-- Start Source extract --
Add fast fail override for perfomance benchmarks by tadiwa-aizen · Pull Request #1769 · awslabs/mountpoint-s3

tadiwa-aizen · 2026-02-18T20:48:30Z

What changed and why?
Added configurable fail-fast mode for benchmark sweeps to enable early termination on failures.

Previously, benchmark sweeps would run all parameter combinations regardless of failures, making it difficult to catch configuration errors early in long-running sweeps. This change
adds a fail_fast parameter to the smart benchmark sweeper that, when enabled, runs benchmarks sequentially and stops immediately upon the first failure. This allows quick
identification of issues during development without wasting resources on remaining benchmarks.

Implementation details:

When fail_fast=true: Benchmarks run one at a time (batch_size=1), checking status after each job
When fail_fast=false (default): All benchmarks run in one batch, maintaining existing behavior
On failure with fail_fast=true: Re-raises the original exception with full context (stack trace, error message, failed configuration)

Does this change impact existing behavior?

No breaking changes. Default behavior (fail_fast=false) maintains existing functionality where all benchmarks run regardless of failures.

Testing

Unit tests in tests/test_execute_batches.py:

test_fail_fast_true_stops_on_first_failure: Verifies that with fail_fast=true, the sweeper stops after the first failed job and doesn't execute remaining benchmarks (validates call count = 2 for 3 jobs when 2nd fails).
test_fail_fast_false_continues_through_failures: Confirms that with fail_fast=false, all benchmarks run in a single batch and failures are captured without stopping execution.
-- End Source extract --
#### Set tasks:
- a) According to the pull request description, what batch size do benchmarks run with when fail_fast is true?
- b) Rewrite everything in the pull request description from "tadiwa-aizen · 2026-02-18T20:48:30Z" down to "on remaining benchmarks.", replacing "sweeps" with "runs".
-- Start Dataset extract --
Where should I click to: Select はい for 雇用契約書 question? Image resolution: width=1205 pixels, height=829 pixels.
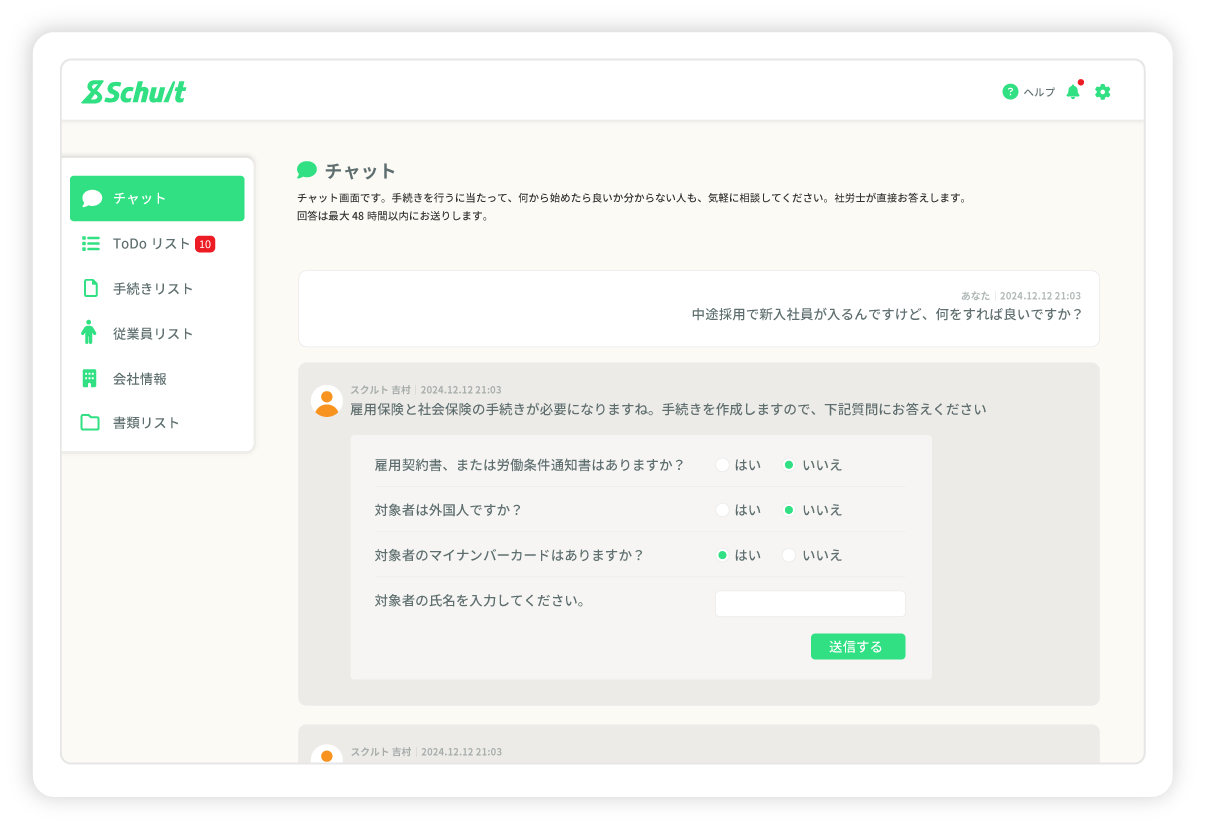pyautogui.click(x=723, y=464)
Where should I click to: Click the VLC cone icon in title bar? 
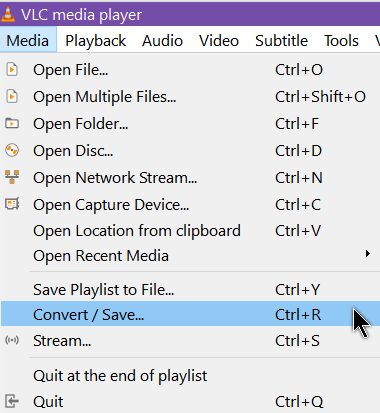[8, 14]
-- End Dataset extract --
#### Final answers:
- a) They run with batch_size=1, one benchmark at a time.

- b)
tadiwa-aizen · 2026-02-18T20:48:30Z

What changed and why?
Added configurable fail-fast mode for benchmark runs to enable early termination on failures.

Previously, benchmark runs would run all parameter combinations regardless of failures, making it difficult to catch configuration errors early in long-running runs. This change
adds a fail_fast parameter to the smart benchmark sweeper that, when enabled, runs benchmarks sequentially and stops immediately upon the first failure. This allows quick
identification of issues during development without wasting resources on remaining benchmarks.